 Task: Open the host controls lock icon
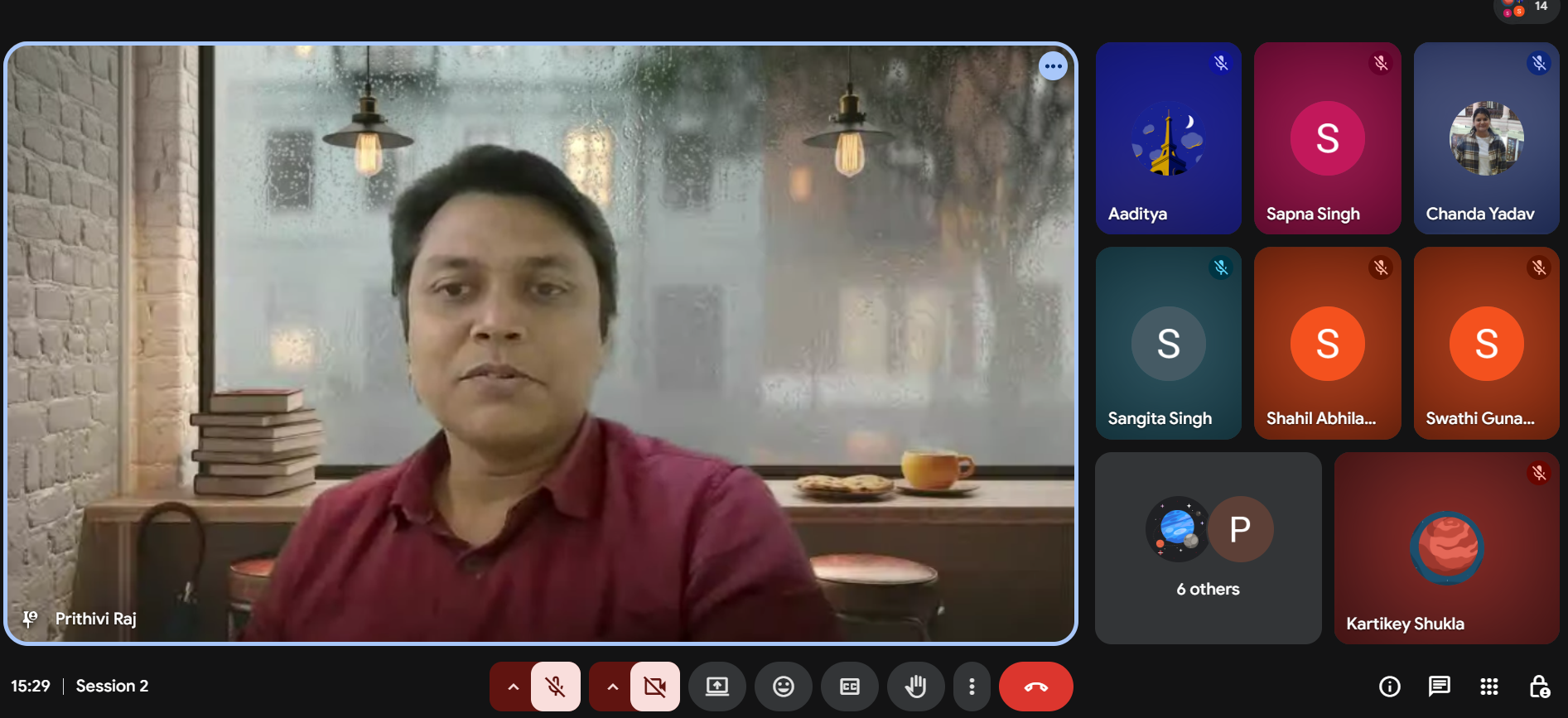pos(1538,687)
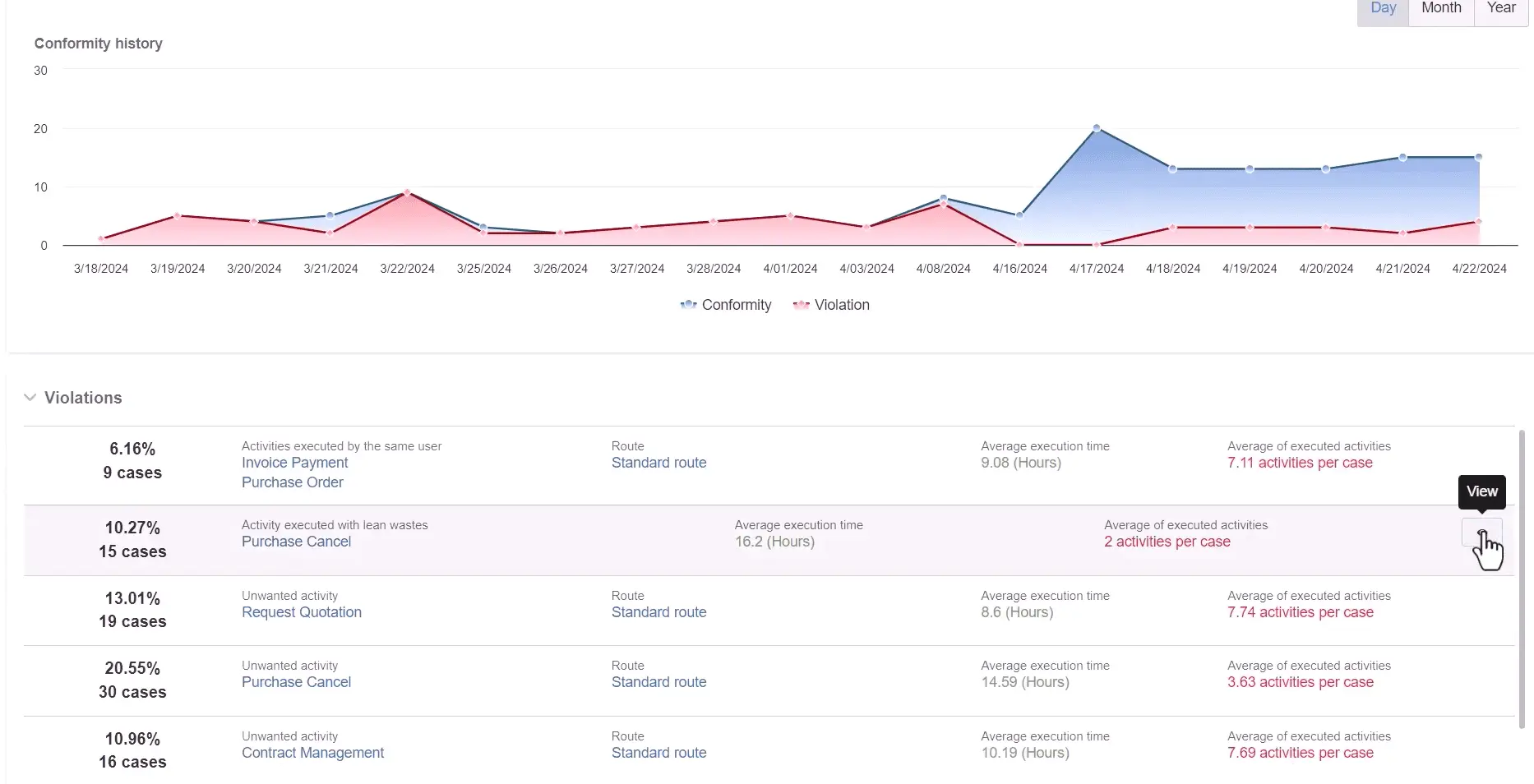The image size is (1534, 784).
Task: Open the Invoice Payment activity link
Action: pyautogui.click(x=294, y=463)
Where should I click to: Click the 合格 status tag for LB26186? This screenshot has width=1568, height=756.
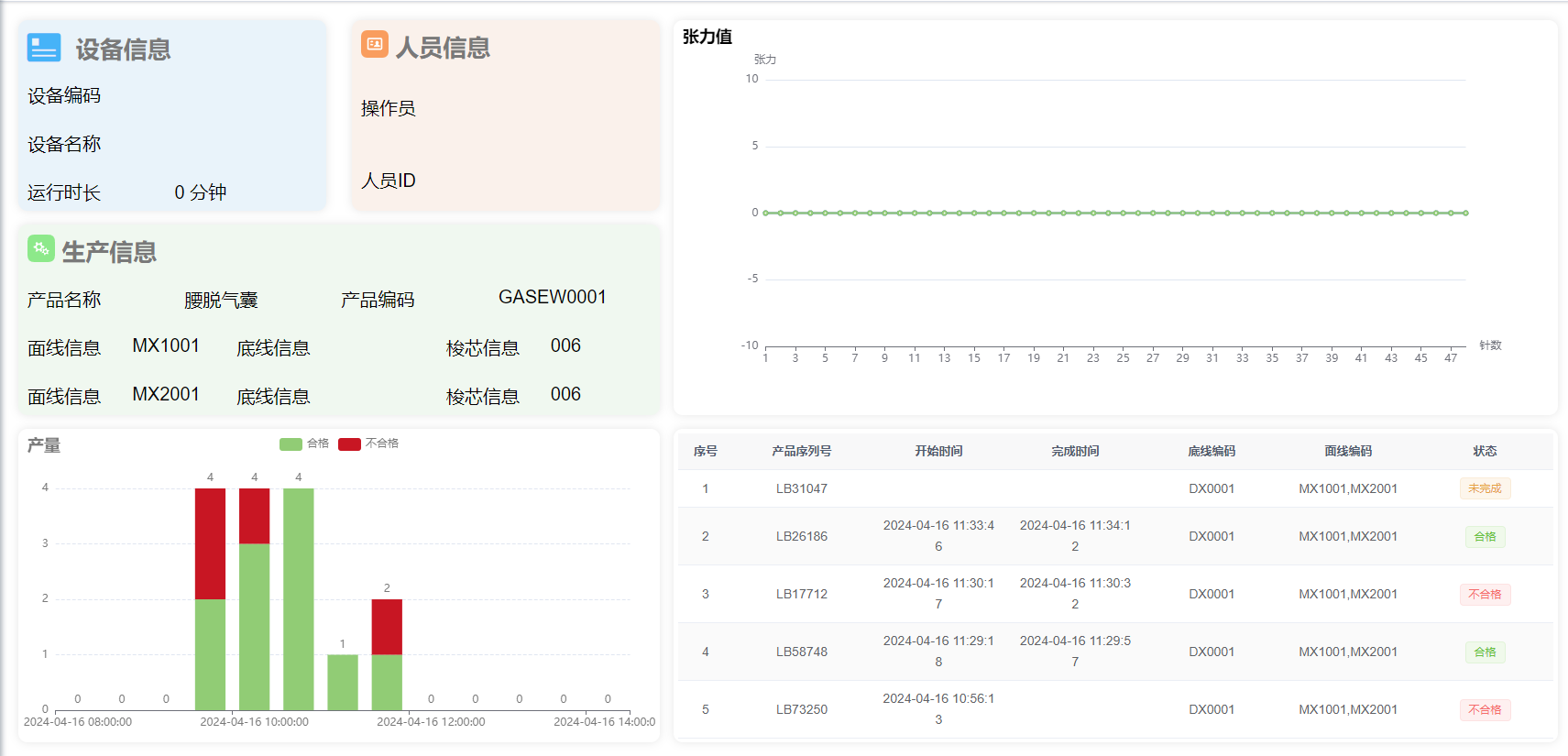1485,537

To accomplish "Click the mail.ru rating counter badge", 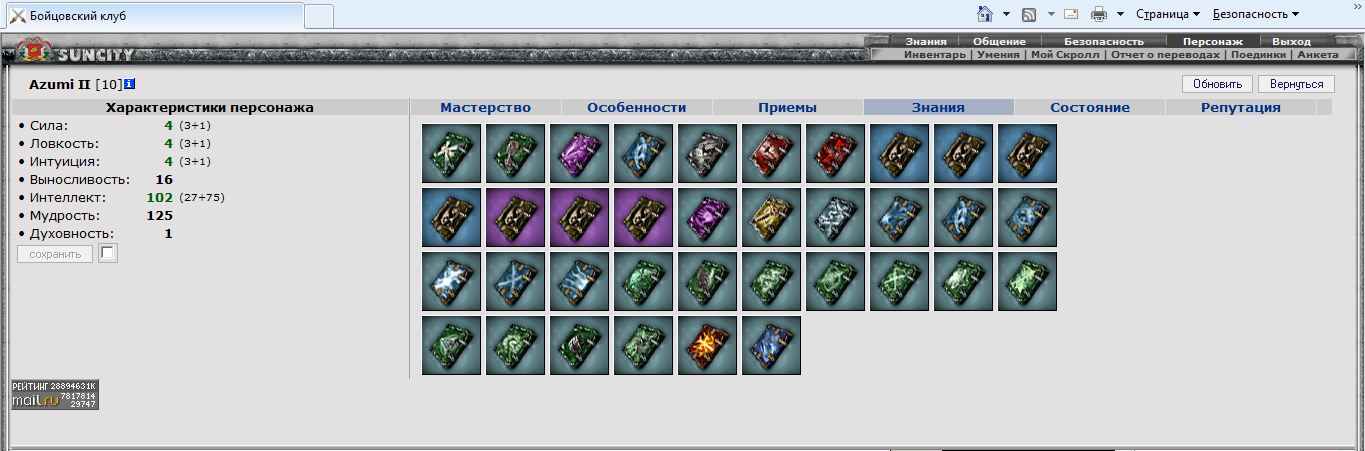I will 55,395.
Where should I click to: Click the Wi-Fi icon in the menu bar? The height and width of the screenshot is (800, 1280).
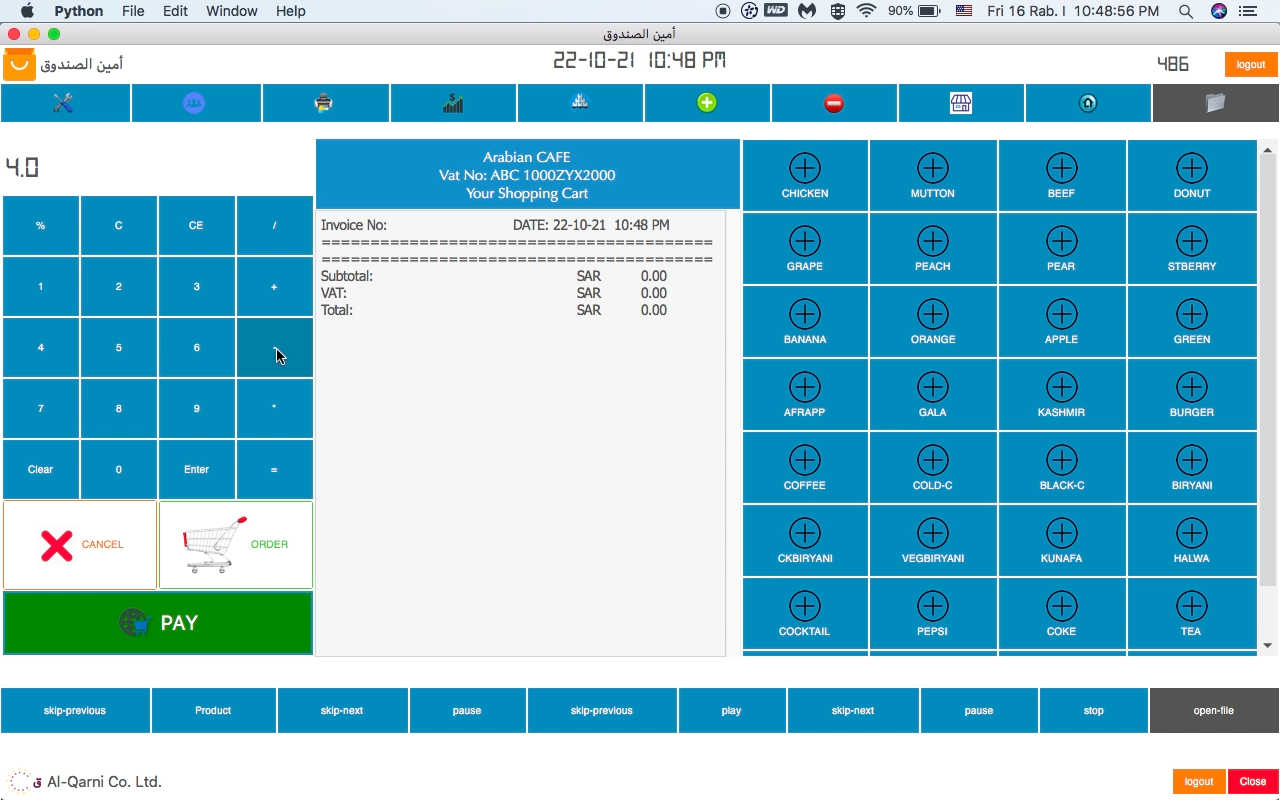pyautogui.click(x=865, y=11)
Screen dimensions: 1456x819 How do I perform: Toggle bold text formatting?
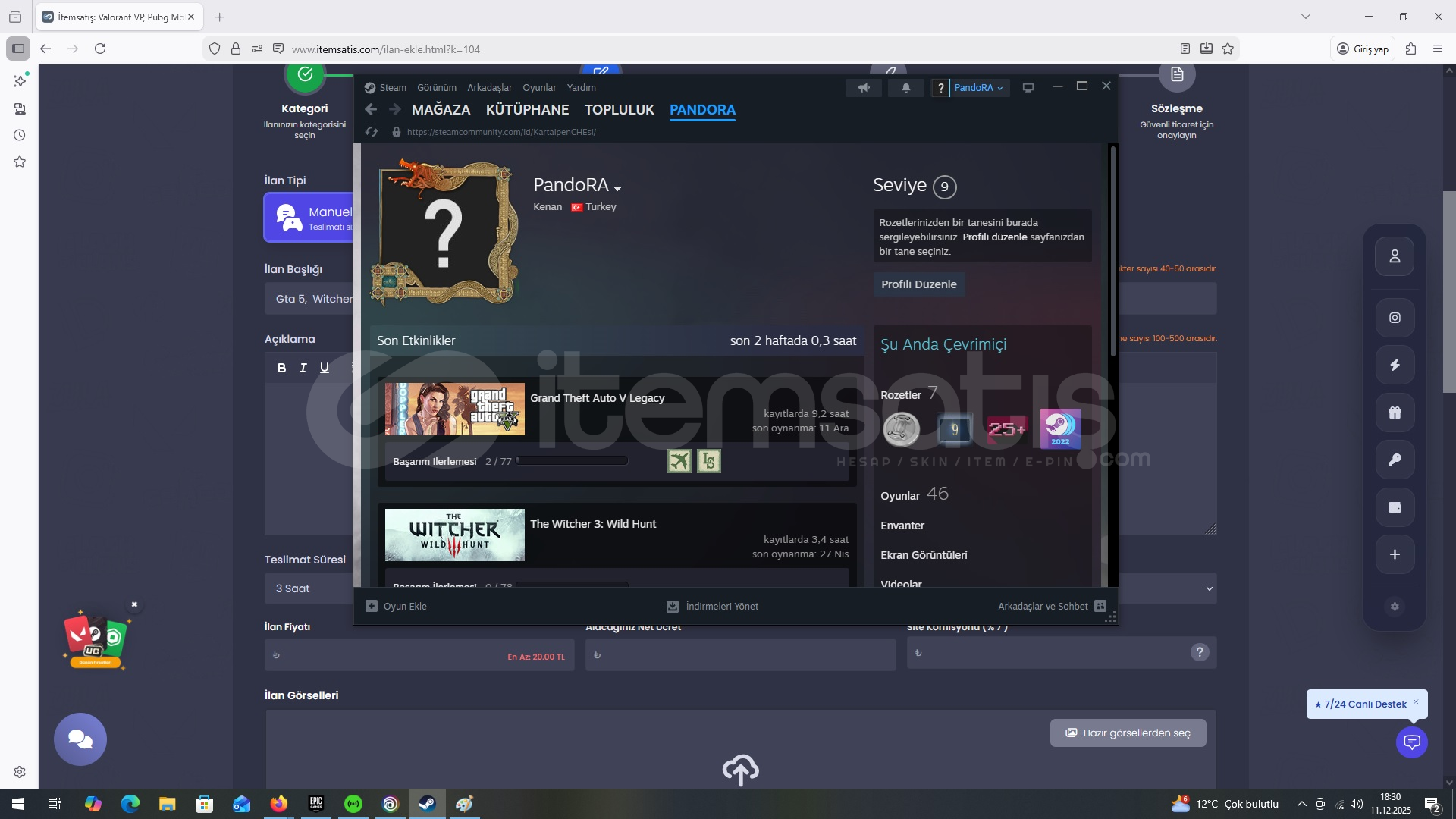[x=281, y=368]
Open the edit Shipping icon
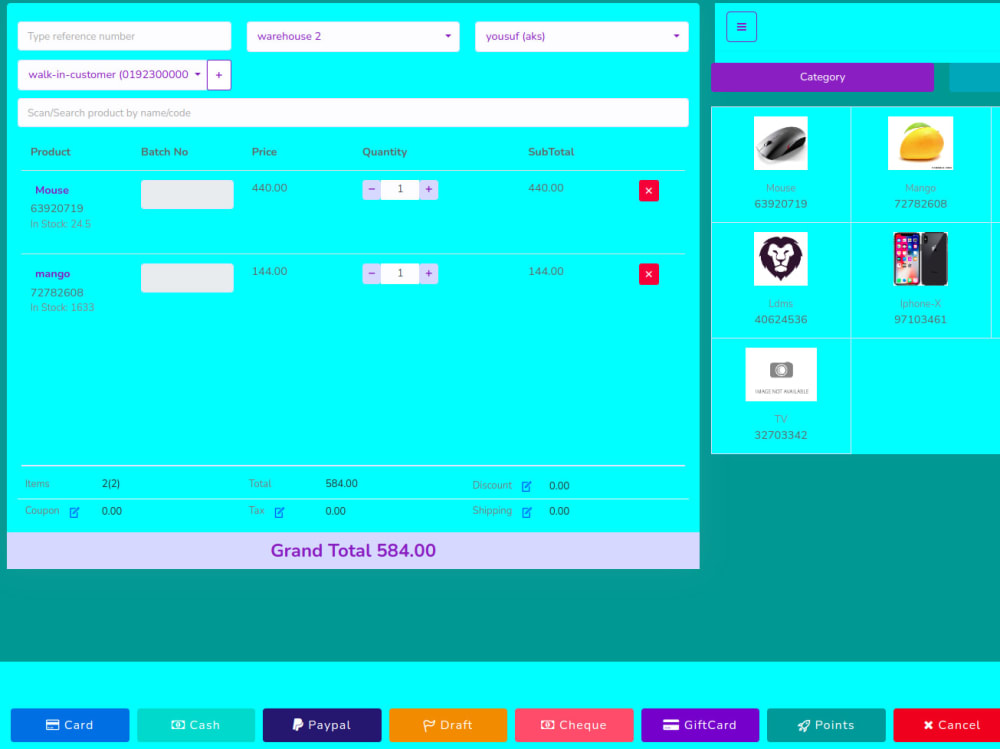This screenshot has height=749, width=1000. (525, 511)
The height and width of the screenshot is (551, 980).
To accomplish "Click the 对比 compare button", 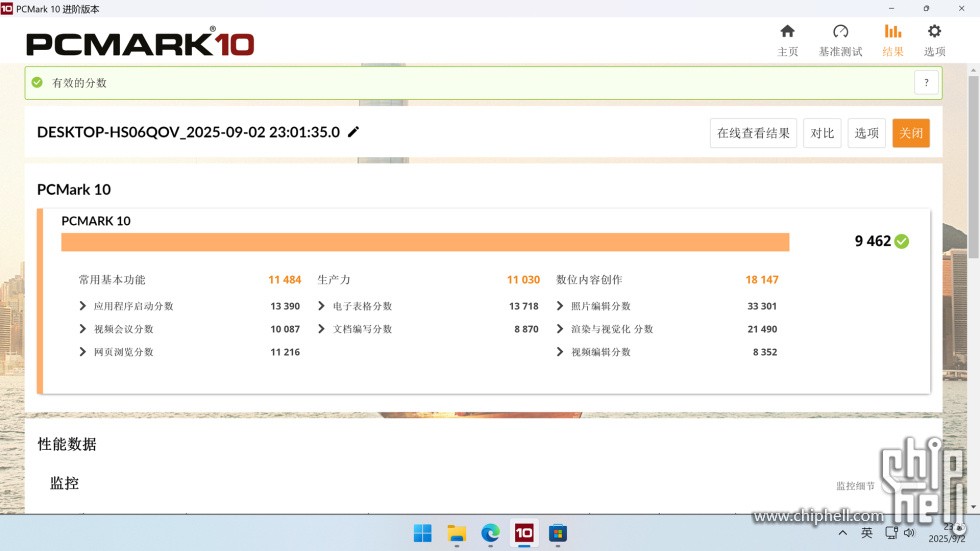I will tap(822, 133).
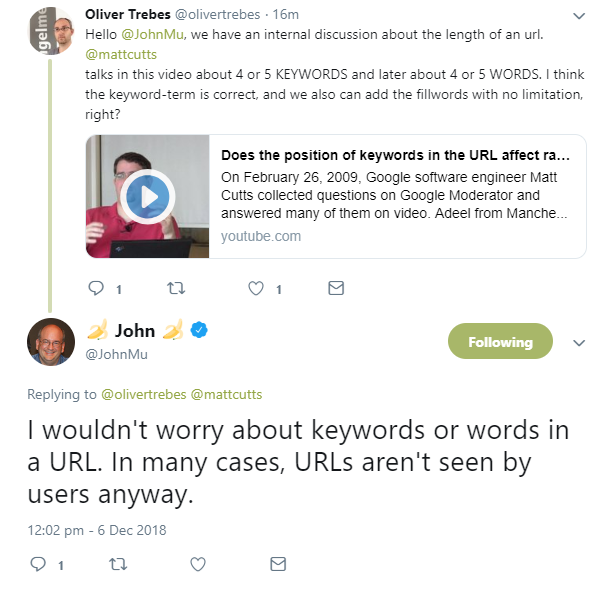616x590 pixels.
Task: Open the video card titled 'Does the position of keywords'
Action: pos(395,157)
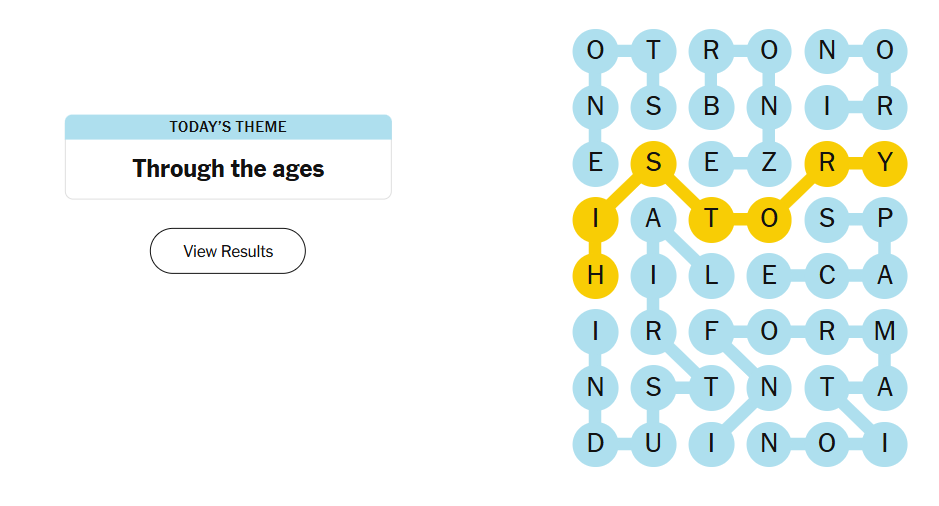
++++
- **課題の指示**
上の記録から、文字列「Open」を含む行をすべて抜き出すこと。大文字と小文字は区別する。

- **解答例**
 Task: Open the host controls lock icon
Task: Open the Invoice Payment activity link
Open the edit Shipping icon
Task: Open the video card titled 'Does the position of keywords'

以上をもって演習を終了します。